→ Instructions for the task
Count how many lines in the entries below hold "agent". Only the number belongs in the answer.

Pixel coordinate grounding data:
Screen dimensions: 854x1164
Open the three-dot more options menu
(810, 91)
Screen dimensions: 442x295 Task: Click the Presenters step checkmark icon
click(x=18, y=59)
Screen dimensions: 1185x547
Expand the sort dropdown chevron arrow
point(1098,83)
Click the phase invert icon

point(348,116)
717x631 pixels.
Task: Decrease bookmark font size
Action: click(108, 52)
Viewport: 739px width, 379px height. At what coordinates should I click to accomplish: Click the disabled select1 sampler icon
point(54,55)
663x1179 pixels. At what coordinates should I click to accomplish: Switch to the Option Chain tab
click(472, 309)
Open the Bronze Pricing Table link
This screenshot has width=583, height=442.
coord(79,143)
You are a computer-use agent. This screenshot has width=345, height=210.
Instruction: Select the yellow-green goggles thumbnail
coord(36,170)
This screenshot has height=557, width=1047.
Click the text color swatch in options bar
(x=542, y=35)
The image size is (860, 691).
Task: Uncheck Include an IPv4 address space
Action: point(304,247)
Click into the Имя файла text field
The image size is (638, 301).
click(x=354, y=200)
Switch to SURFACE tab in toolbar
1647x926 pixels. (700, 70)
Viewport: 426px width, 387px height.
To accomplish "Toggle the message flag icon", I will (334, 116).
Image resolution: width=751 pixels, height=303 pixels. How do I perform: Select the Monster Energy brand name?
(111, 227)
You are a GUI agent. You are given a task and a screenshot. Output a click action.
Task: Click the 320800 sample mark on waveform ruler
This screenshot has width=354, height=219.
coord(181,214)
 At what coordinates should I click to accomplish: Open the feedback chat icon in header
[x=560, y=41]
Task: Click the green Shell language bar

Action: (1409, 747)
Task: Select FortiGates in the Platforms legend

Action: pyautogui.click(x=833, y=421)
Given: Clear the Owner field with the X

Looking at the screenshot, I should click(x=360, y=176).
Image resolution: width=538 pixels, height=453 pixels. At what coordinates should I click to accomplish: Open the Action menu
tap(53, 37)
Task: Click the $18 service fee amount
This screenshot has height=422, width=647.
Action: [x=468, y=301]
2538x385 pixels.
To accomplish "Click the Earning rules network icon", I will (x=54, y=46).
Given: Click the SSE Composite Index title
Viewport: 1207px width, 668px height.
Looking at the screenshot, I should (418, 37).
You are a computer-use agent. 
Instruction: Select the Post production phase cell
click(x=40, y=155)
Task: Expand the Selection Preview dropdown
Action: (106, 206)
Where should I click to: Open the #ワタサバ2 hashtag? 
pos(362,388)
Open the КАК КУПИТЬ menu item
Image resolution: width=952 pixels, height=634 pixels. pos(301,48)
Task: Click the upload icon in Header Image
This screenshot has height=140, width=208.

→ Task solution
3